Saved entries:
+===+

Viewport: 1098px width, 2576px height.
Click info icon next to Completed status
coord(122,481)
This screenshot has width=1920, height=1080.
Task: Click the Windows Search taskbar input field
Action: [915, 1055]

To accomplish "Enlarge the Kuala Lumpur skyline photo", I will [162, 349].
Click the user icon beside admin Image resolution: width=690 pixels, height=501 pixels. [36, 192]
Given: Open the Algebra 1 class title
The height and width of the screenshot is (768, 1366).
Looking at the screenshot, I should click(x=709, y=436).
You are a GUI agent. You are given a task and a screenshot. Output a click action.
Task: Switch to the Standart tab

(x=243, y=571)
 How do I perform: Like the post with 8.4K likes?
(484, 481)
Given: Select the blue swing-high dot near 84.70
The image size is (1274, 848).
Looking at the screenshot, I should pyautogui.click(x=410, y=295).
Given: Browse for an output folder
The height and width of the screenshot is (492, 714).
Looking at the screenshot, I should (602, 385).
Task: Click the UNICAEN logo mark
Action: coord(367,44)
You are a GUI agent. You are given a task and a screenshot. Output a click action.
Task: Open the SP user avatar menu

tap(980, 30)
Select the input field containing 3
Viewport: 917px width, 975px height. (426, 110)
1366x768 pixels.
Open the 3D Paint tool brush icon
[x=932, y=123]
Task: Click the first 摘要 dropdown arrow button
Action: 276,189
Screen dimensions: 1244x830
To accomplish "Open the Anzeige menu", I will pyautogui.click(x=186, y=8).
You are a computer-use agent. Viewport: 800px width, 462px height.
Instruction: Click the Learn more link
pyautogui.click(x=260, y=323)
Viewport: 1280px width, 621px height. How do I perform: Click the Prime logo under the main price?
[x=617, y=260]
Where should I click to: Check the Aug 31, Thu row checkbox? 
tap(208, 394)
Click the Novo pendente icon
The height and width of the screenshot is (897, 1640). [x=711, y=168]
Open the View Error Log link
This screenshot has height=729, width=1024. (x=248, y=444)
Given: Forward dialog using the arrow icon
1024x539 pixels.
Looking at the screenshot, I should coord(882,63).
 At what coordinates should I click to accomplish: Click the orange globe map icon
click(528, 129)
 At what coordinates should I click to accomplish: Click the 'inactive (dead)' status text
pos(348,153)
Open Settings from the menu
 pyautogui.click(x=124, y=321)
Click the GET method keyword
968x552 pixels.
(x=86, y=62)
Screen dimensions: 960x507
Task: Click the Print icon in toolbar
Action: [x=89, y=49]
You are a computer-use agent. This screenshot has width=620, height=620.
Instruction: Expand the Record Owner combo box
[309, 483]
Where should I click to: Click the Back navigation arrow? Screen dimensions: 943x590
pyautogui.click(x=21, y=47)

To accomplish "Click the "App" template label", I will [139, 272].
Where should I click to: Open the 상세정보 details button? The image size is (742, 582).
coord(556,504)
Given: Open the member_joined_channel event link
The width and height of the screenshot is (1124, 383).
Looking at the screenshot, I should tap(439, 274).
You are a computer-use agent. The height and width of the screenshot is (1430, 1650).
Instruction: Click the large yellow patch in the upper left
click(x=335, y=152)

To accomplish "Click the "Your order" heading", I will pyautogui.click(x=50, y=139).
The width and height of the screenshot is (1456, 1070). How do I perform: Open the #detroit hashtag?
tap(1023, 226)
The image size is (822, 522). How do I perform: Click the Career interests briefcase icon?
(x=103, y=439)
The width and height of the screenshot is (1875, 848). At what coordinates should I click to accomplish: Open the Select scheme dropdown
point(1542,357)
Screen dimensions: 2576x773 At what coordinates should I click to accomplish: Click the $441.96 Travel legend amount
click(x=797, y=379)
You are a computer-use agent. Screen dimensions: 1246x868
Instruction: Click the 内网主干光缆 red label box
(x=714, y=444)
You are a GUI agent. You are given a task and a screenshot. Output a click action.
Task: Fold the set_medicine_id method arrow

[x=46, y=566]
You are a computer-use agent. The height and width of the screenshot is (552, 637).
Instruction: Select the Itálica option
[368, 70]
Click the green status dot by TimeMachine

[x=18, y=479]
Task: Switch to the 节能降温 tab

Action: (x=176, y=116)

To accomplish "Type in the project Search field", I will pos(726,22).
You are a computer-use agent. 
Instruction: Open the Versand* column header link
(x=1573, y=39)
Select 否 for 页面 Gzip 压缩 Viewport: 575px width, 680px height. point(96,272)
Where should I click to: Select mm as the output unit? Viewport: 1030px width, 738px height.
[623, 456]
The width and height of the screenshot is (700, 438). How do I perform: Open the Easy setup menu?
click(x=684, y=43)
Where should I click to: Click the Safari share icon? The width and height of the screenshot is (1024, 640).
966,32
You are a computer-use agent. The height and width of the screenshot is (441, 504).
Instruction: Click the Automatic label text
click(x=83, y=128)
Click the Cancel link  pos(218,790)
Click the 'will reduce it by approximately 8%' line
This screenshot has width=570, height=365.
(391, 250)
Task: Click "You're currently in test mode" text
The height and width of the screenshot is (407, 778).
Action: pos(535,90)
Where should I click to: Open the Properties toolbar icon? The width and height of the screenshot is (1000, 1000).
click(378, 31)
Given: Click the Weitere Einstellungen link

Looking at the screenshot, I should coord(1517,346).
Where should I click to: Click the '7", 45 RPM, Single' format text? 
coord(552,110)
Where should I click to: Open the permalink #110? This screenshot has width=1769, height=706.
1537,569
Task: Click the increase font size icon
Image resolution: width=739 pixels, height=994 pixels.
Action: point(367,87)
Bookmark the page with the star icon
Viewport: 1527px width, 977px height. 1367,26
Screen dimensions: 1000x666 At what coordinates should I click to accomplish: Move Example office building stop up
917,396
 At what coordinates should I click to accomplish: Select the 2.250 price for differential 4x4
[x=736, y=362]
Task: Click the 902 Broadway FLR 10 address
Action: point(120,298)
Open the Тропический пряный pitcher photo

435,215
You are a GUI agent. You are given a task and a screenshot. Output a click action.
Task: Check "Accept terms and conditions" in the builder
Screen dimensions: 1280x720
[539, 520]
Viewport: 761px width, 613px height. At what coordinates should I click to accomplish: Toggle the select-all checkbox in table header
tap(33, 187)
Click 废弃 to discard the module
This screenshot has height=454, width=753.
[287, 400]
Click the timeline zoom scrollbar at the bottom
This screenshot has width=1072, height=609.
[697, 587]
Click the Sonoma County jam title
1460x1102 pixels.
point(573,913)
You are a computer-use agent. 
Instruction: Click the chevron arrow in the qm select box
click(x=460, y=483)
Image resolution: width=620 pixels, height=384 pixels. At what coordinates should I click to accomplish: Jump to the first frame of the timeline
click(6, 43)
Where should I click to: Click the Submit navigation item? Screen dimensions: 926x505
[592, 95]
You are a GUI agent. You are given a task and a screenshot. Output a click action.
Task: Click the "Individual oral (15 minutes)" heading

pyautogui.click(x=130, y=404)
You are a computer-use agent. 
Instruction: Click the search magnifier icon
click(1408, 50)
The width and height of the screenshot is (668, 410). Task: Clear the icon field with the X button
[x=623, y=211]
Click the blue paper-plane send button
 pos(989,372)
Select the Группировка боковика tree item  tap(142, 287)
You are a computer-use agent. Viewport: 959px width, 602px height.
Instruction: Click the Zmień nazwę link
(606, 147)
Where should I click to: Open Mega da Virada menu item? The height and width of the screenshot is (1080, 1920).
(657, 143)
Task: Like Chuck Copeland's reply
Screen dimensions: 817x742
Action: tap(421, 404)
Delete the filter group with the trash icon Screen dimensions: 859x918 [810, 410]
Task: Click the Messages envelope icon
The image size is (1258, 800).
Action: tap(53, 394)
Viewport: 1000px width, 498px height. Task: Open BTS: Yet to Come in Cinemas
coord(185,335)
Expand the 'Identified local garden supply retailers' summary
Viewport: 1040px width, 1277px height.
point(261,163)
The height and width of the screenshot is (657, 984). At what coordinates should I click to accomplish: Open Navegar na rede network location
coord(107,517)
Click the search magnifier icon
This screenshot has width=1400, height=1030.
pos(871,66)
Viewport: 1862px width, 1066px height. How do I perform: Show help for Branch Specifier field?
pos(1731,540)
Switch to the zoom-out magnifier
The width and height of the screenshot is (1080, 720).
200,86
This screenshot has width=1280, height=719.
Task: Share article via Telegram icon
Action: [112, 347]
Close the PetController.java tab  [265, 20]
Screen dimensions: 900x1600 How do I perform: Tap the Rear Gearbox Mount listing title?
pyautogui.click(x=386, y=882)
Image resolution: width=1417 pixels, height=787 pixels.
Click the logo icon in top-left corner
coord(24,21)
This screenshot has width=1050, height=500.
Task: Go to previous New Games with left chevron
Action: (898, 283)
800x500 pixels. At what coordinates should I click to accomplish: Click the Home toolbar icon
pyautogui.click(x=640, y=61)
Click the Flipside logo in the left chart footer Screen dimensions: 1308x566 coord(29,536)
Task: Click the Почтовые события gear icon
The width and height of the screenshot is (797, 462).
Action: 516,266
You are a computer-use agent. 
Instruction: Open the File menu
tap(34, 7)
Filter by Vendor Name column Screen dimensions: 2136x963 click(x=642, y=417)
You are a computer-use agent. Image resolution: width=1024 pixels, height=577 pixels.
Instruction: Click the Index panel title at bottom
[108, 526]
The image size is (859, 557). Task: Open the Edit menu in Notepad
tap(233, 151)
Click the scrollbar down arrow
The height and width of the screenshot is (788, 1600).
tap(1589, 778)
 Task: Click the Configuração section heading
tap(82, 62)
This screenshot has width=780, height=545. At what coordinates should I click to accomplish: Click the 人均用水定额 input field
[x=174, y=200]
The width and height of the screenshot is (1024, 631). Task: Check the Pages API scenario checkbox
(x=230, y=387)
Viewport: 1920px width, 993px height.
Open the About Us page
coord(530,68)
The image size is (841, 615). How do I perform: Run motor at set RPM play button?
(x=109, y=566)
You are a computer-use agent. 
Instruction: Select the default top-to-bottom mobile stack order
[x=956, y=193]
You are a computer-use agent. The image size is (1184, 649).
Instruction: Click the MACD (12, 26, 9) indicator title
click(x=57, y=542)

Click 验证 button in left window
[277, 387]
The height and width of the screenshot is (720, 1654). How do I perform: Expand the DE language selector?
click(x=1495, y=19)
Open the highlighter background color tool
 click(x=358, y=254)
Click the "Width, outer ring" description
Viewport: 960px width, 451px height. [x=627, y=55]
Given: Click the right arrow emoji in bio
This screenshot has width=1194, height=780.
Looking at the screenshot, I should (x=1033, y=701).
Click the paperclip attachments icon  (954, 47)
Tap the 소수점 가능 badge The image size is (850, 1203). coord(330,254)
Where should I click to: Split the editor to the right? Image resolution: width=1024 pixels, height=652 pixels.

+===+

YOUR INSTRUCTIONS:
Go through the data above and return each line containing the string "scrollbar".

RESULT OF THE EXERCISE:
Click the timeline zoom scrollbar at the bottom
Click the scrollbar down arrow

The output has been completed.